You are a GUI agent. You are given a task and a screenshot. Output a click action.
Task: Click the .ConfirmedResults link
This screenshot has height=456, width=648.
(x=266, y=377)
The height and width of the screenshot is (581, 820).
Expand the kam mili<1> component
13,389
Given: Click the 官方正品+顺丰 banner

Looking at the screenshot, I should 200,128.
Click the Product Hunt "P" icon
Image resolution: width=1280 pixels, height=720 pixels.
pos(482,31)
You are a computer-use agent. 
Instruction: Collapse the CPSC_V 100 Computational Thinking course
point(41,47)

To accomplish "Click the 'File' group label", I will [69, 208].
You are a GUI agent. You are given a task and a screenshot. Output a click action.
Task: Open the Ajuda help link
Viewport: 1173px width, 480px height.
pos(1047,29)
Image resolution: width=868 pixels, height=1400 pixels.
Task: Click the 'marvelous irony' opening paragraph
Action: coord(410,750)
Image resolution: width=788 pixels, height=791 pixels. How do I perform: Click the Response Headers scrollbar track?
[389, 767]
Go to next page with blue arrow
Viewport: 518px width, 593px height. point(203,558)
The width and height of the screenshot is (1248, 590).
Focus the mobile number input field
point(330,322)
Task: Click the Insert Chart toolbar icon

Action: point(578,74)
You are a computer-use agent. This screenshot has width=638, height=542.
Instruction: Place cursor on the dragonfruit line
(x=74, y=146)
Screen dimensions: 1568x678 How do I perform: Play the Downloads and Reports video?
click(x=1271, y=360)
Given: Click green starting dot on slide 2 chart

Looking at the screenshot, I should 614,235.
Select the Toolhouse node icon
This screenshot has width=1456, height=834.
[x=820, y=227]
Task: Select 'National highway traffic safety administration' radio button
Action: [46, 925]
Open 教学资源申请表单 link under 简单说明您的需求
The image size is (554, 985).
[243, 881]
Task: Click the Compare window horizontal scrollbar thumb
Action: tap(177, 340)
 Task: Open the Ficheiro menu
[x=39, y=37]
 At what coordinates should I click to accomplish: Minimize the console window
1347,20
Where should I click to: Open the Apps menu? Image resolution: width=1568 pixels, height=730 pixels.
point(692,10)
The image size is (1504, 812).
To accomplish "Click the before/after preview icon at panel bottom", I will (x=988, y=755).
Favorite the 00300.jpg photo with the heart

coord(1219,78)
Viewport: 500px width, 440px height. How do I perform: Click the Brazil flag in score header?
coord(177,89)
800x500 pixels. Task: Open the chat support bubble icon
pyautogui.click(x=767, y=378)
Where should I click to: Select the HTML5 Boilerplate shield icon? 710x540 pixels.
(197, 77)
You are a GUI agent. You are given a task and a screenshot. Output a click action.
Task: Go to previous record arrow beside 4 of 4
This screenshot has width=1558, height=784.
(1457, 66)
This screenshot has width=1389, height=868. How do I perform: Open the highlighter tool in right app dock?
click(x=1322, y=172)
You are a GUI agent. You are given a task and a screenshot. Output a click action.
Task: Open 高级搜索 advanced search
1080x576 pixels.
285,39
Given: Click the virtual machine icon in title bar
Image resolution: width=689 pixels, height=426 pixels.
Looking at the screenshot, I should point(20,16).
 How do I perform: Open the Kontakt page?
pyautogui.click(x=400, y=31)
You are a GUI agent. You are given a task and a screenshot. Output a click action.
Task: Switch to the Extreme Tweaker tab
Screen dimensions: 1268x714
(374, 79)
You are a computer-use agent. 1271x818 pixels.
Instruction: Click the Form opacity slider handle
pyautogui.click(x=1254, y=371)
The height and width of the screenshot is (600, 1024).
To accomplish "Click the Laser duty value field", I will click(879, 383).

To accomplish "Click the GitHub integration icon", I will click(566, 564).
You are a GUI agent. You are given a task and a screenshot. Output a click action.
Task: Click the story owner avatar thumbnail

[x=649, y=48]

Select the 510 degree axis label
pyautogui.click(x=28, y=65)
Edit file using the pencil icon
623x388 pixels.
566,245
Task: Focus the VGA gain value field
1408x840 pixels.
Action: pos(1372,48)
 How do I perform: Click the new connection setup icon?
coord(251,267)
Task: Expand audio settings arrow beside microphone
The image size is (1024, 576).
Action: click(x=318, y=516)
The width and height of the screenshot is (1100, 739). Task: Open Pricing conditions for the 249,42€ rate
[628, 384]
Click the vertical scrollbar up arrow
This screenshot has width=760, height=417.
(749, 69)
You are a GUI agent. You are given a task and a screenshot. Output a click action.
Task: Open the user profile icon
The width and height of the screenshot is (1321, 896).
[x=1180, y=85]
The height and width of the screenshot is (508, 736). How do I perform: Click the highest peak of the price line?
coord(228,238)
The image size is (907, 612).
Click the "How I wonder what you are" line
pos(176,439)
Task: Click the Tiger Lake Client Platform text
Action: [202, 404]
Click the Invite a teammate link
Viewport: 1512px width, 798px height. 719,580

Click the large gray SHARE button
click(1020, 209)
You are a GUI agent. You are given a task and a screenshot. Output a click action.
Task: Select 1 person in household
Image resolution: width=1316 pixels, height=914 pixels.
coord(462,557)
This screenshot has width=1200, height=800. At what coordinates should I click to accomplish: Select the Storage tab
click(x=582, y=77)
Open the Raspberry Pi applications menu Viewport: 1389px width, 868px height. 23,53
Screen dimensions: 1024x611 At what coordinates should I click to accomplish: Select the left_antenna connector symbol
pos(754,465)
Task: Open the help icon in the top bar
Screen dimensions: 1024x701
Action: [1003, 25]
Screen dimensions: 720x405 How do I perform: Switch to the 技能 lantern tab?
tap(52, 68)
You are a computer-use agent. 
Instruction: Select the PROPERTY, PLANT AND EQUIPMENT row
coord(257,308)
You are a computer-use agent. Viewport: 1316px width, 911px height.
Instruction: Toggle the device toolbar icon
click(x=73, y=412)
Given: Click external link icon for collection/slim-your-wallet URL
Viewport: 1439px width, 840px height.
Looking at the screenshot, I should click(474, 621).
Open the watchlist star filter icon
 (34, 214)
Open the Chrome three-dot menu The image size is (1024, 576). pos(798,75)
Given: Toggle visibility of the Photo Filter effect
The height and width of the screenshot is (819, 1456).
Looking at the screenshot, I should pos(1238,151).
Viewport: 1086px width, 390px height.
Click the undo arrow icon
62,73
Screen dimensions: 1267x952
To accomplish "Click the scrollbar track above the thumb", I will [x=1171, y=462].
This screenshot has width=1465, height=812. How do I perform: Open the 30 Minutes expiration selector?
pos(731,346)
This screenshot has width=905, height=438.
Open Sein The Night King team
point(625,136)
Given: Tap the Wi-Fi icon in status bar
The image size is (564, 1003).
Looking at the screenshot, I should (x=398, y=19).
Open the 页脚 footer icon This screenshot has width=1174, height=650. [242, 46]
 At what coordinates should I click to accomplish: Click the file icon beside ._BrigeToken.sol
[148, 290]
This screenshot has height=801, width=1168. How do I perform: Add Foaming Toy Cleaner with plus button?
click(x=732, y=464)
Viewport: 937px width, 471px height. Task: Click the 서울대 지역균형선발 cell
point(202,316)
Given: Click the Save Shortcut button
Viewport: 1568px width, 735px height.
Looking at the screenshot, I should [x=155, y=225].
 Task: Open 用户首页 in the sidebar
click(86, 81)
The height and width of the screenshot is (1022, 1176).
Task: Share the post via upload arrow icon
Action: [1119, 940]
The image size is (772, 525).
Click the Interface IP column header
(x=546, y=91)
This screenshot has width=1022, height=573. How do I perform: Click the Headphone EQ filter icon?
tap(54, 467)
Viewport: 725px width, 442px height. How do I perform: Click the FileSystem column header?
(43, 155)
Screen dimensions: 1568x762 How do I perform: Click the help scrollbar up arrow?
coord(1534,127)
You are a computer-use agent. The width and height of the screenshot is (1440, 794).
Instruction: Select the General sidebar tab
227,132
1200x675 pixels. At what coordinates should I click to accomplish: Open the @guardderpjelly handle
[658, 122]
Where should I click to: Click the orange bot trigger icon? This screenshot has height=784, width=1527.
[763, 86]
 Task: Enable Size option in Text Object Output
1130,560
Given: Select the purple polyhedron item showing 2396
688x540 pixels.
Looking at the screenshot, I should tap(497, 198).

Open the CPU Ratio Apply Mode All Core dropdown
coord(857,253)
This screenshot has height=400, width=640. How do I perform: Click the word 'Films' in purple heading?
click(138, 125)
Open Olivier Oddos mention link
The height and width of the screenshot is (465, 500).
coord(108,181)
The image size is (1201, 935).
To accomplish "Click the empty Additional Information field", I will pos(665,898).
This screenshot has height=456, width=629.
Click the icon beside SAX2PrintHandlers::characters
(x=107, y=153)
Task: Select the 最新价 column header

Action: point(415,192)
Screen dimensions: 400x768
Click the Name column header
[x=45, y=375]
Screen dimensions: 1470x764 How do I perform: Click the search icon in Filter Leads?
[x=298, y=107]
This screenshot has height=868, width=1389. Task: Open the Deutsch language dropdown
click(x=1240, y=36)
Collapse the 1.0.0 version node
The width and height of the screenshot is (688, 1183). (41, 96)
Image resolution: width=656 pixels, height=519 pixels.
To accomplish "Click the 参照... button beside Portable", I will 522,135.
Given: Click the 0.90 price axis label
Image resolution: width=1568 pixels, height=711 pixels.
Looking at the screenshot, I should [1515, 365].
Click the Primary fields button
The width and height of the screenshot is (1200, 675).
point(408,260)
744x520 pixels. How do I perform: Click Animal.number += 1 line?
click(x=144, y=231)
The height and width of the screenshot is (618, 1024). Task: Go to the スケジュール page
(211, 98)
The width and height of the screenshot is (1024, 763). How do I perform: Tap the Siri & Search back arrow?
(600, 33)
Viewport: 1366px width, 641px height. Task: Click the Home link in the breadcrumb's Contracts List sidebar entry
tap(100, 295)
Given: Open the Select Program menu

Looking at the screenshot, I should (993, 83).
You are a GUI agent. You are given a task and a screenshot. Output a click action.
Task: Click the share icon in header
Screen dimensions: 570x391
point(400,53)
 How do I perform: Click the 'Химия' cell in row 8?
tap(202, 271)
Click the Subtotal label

The exercise
Extract the lines unchanged, starting with the line that contains "The width and height of the screenshot is (1100, 739)." and continuing through the line that contains "Action: [202, 404]". Include both of those lines and nothing else.

Final result
The width and height of the screenshot is (1100, 739). Task: Open Pricing conditions for the 249,42€ rate
[628, 384]
Click the vertical scrollbar up arrow
This screenshot has width=760, height=417.
(749, 69)
You are a GUI agent. You are given a task and a screenshot. Output a click action.
Task: Open the user profile icon
The width and height of the screenshot is (1321, 896).
[x=1180, y=85]
The height and width of the screenshot is (508, 736). How do I perform: Click the highest peak of the price line?
coord(228,238)
The image size is (907, 612).
Click the "How I wonder what you are" line
pos(176,439)
Task: Click the Tiger Lake Client Platform text
Action: [202, 404]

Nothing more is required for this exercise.